Dans le détail, 35 % des pertes surviennent au stade de la distribution, entre les postes de transformation et les consommateurs finaux, selon le document. La vétusté du réseau électrique, dont la détérioration s’est aggravée au fil des années faute de rénovations adéquates, est identifiée comme la principale cause de ces pertes. À cela s’ajoutent des pertes dues à la fraude et aux raccordements illégaux. Pour comprendre l’ampleur de la situation, il faut savoir que dans un pays voisin comme l’Ouganda, ces pertes se situent à 16,2 % en 2023, selon le rapport annuel de l’entreprise chargée de la distribution d’électricité.
Déséquilibre financier
En principe, la SNEL peut répercuter ces pertes sur la facturation des clients. Sur la base du coût moyen de production, estimé à 0,4 dollar par kWh dans le Compact énergétique national, ces pertes représentent un manque à gagner de 2,29 milliards de dollars en 2022. Pourtant, selon une publication du ministère du Budget, le chiffre d’affaires de l’entreprise cette année-là n’était que de 875 millions de dollars.
Cet écart illustre les difficultés de l’entreprise publique à mobiliser les ressources nécessaires pour réduire ses pertes, améliorer sa capacité de distribution et répondre à la forte demande non satisfaite. Aujourd’hui, selon les chiffres officiels, près de 80 % de la population n’a pas accès à l’électricité, tandis que les entreprises industrielles et minières évoquent régulièrement le coût élevé et le déficit énergétique comme un frein à leur compétitivité.
Il faut rappeler que les tarifs appliqués par la SNEL sont fixés par le gouvernement. Selon un arrêté du 5 novembre 2022, le kilowattheure d’électricité est vendu aux clients, selon les catégories et les zones, à un prix moyen pondéré de 0,17 de dollar.

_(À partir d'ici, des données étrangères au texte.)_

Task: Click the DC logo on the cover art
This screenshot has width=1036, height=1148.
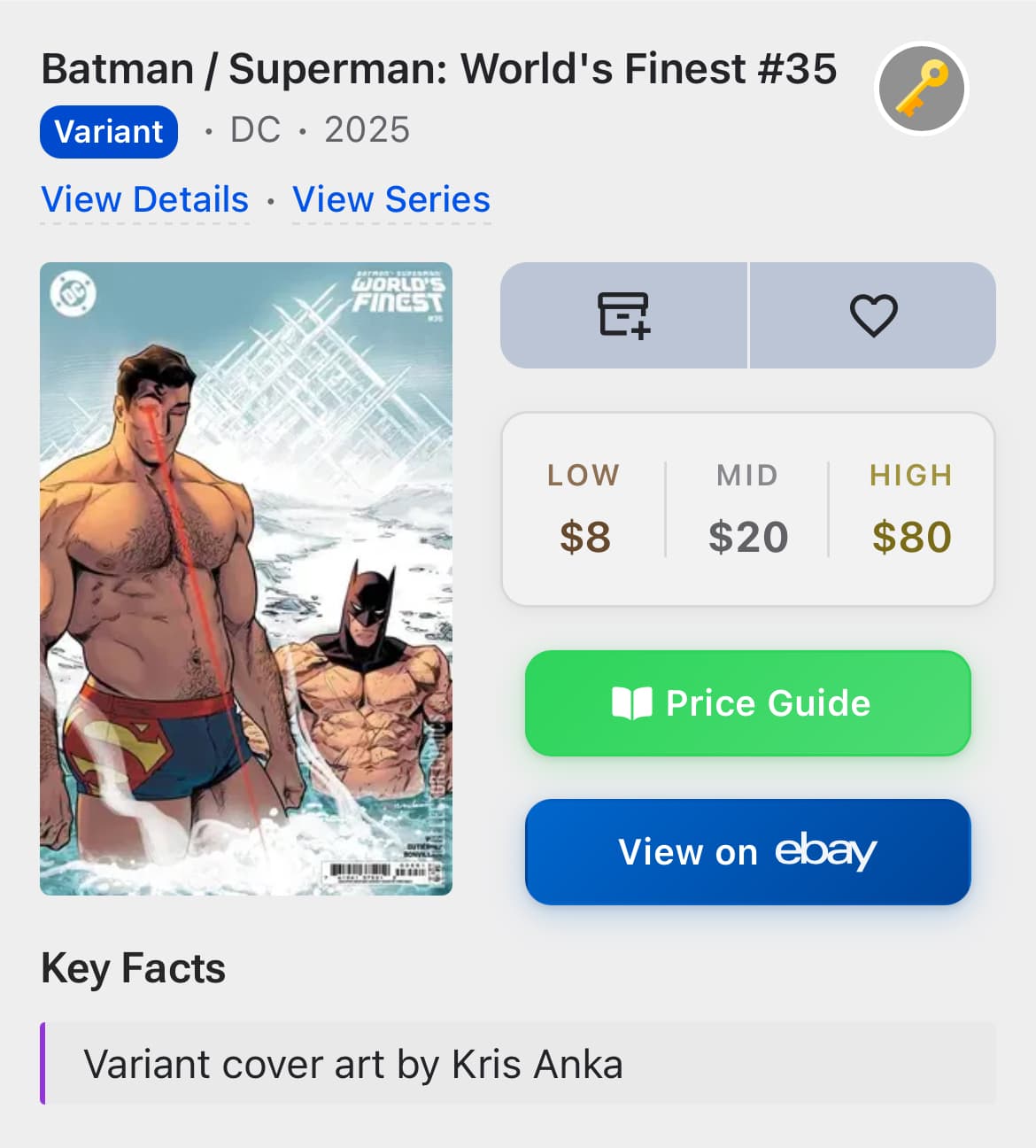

Le Compact énergétique national l’estime à 0,09 de dollar, en tenant compte des prix forfaitaires. Ce niveau tarifaire est jugé insuffisant pour couvrir les coûts de production.

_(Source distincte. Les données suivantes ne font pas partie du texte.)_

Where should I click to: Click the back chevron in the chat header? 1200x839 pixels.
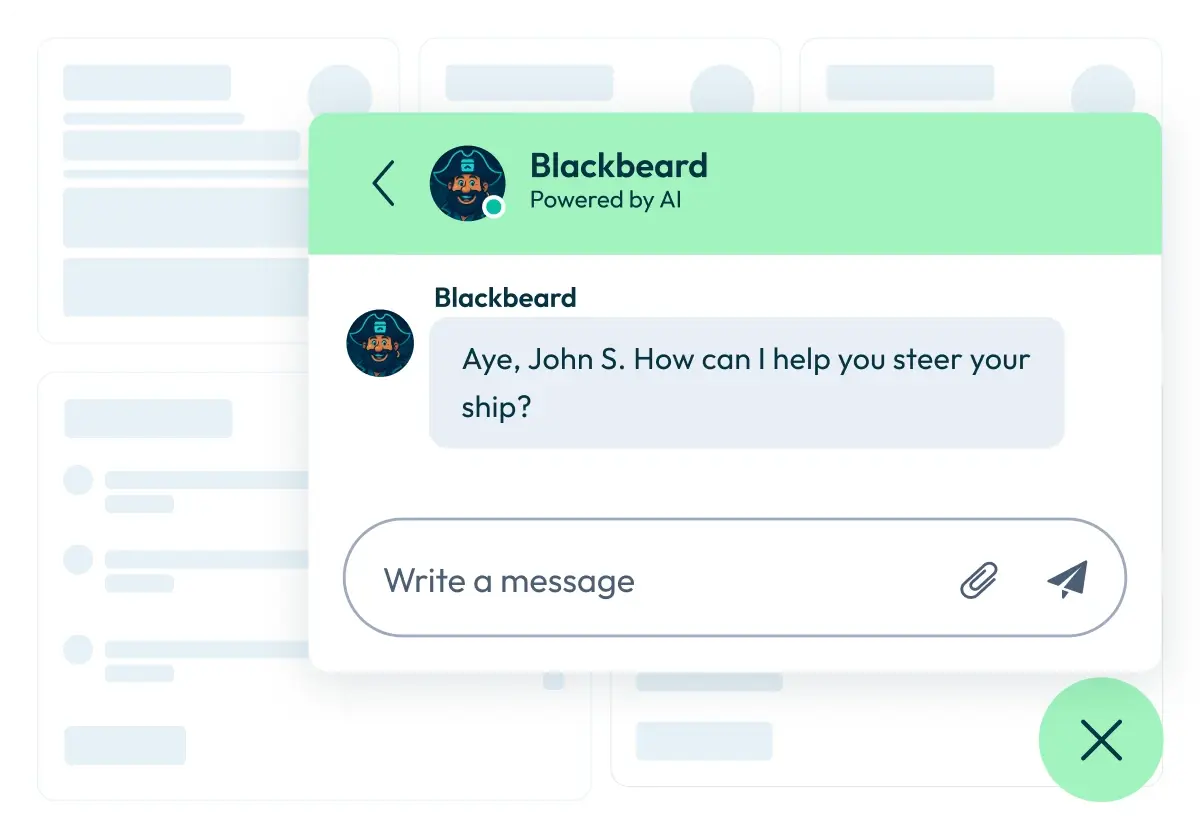[x=384, y=184]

Création d’une autre société…
Face à ce déséquilibre financier, la SNEL a souvent eu recours à des mécanismes de financement spécifiques avec le secteur minier. Un système de prêts, accordés sur sept ans, permet aux entreprises minières de payer seulement 60 % de leur consommation, avec un remboursement différé. À la fin décembre 2022, la dette accumulée par l’entreprise publique dans ce cadre atteignait près d’un milliard de dollars.

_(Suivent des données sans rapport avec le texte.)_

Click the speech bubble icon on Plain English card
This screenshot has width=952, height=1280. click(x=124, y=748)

La réduction des pertes techniques d’électricité est donc un enjeu central pour la diversification énergétique prônée par les autorités. Pour la SNEL, des financements de long terme à des taux concessionnels pour moderniser le réseau et réduire les coûts de distribution sont difficiles à mobiliser. Du coup, avec les modifications récemment apportées à la loi sur l’électricité, la création d’un nouvel acteur avec une meilleure assise financière est en réflexion.
Ces défis s’inscrivent dans un contexte où la RDC, avec son immense potentiel hydroélectrique, pourrait théoriquement alimenter toute l’Afrique centrale jusqu’au Nigeria, et l’Afrique australe jusqu’en Afrique du Sud. Le projet du Grand Inga, qui reste un symbole de cette ambition, met en évidence le rôle que pourrait jouer la RDC en tant que « pays solution » pour la transition énergétique mondiale. Avec une population de plus de 100 millions d’habitants en forte croissance, il est impératif que le pays puisse garantir une offre d’énergie abondante, abordable et fiable pour favoriser l’émergence de nouvelles chaînes de valeur économique, au-delà du seul secteur minier.